The Air Force acquired the F-22 to penetrate the Soviet Union and face its fleet of Su-27 fighters. The Times reasons that, because the USSR disappeared, so did our need for the Raptor. Even if the paper is correct—it’s not—there is one nation that indisputably requires the plane today. Japan at this moment is threatened by China’s growing fleet of Su-27s and has to replace aging F-4’s.

Prime Minister Shinzo Abe raised the F-22 issue with President Bush during their summit this April. Japan would like to buy or build them under license from Lockheed Martin, the plane’s prime contractor. U.S. law prohibits the sale or license of America’s most capable fighter, and a recent attempt to end the ban failed earlier this year. Nonetheless, talk of Raptor sales just won’t go away.

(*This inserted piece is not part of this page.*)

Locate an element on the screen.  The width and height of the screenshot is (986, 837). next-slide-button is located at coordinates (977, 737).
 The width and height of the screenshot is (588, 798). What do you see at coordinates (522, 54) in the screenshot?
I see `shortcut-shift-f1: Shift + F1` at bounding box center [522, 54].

Not only do the Japanese need to buy them, we have a compelling need to sell them. The Air Force has scaled back substantially its plans to acquire F-22′s, in part because of their cost—about $130 million per plane. The cutback not only threatens the Raptor program and jobs in Georgia, Texas, and California, but also undermines our industrial base. Selling F-22’s to Japan today preserves our capacity to build even more sophisticated fighters tomorrow.

Japan is just about the only suitable purchaser. Its wallet is large enough; it’s an ally that can be counted on to keep the plane’s secrets safe. We should arm allies that will fight on our side in the event of a large-scale conflict in Asia, which is increasingly likely, despite what the Times may think. America needs Raptors, and we need Japan to have them, too.